Syare'at, Thariqot, Hakekat dan Ma'rifat
Takwa adalah tempat bermuaranya semua kebahagiaan. “Takwa” merupakan ibarat tentang menjalankan semua perintah Allah SWT serta menjauhi segala larangan-Nya dengan penuh rasa ta’dzim, juga takut kepada-Nya, karena tak ada satu dzat pun yang patut untuk ditakuti selain-Nya.
Untuk ibarat itu, seorang hamba harus menggunakan metode yang tepat sehingga, ia akan “mudah” mencapai ketakwaan (sejati). Syaikh Zainuddin memaparkan bahwa untuk mencapai derajat ketakwaan sejati, seorang hamba terlebih dulu harus memahami tentang SYARIAT.
Syariat adalah hukum-hukum atau aturan-aturan dari Allah yang disampaikan oleh Nabi untuk mengatur seluruh sendi kehidupan manusia, baik aturan ibadah maupun yang lainnya.

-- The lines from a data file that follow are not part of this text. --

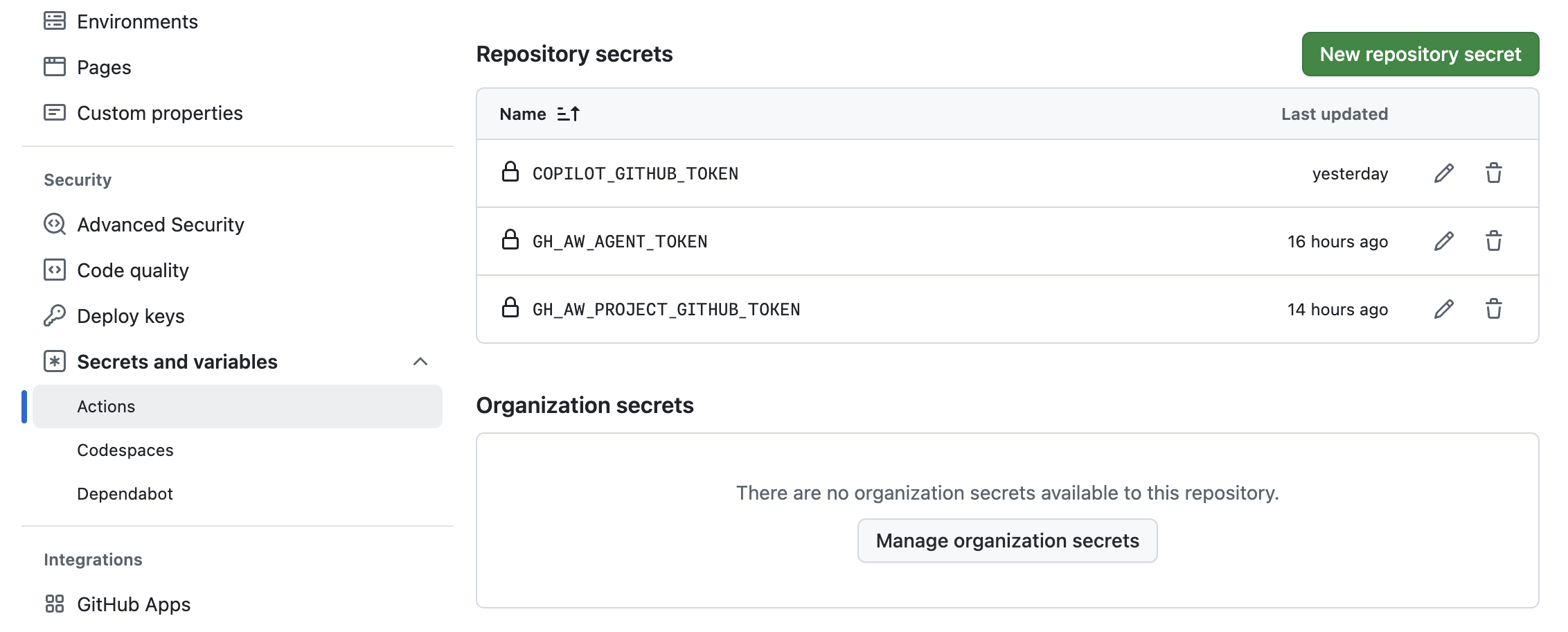Click the GitHub Apps icon
The image size is (1568, 632).
tap(53, 604)
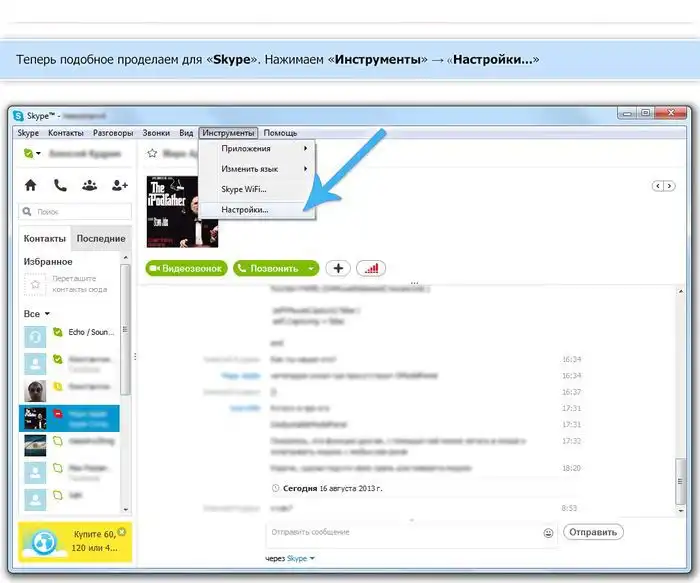Viewport: 700px width, 583px height.
Task: Open the emoticon smiley picker
Action: pyautogui.click(x=548, y=532)
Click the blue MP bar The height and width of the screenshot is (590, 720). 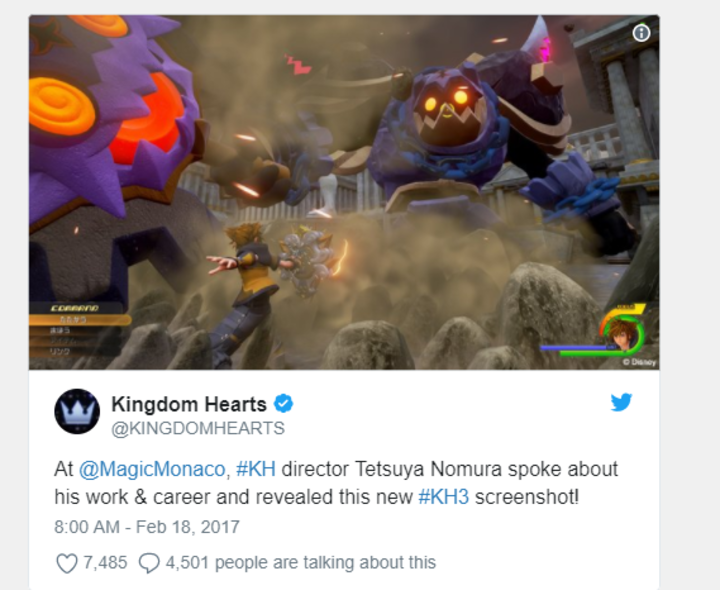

Untuk melaksanakan syariat Islam terutama bidang ibadah harus dengan metode yang tepat sesuai dengan apa yang diperintahkan Allah (al-Qur’an) dan RasulNya (al-Hadits) sehingga hasilnya akan sama. Dua hal tersebut (al-Qur’an dan al-Hadits) menjadi sumber acuan utama dalam semua produk hukum dalam Islam, yang selanjutnya menjadi madzhab-madzhab dalam berbagai disiplin ilmu yang dikembangkan oleh para ulama dengan memperhatikan atsar para shahabat, ijma’ serta qiyas.
Empat pilar syariat tersebut harus benar-benar dipahami dengan baik oleh seorang hamba. Selanjutnya, untuk bisa melaksanakan syariat dengan benar, ruh ibadah menjadi hidup, diperlukan metodologi pelaksanaan teknisnya yang dikenal dengan THARIQAT.
Thariqot merupakan implementasi syariat, yakni cara/ metode yang ditempuh oleh seseorang dalam menjalankan syariat Islam, sebagai upaya pendekatannya kepada Allah SWT. Bahasa mudahnya, syariat adalah hukum dan thariqah adalah praktek/ pelaksanaan dari hukum itu sendiri. Dengan kontinuitas tanpa lelah, mempelajari dan menggali kandungan syariat serta mengamalkanya dengan metode yang benar (thariqatullah) serta ikhlas semata-mata karena ingin mendapatkan ridha Allah SWT, maka ibadah akan menjadi berisi. Pada fase inilah, seorang hamba akan benar-benar sampai di depan pintu gerbang tujuan, tersingkapnya hijab-hijab pada pandangan hati seorang salik (hamba yang mengadakan pengembaraan batin) sehigga dia mengerti dan menyadari akan sebuah HAKIKAT.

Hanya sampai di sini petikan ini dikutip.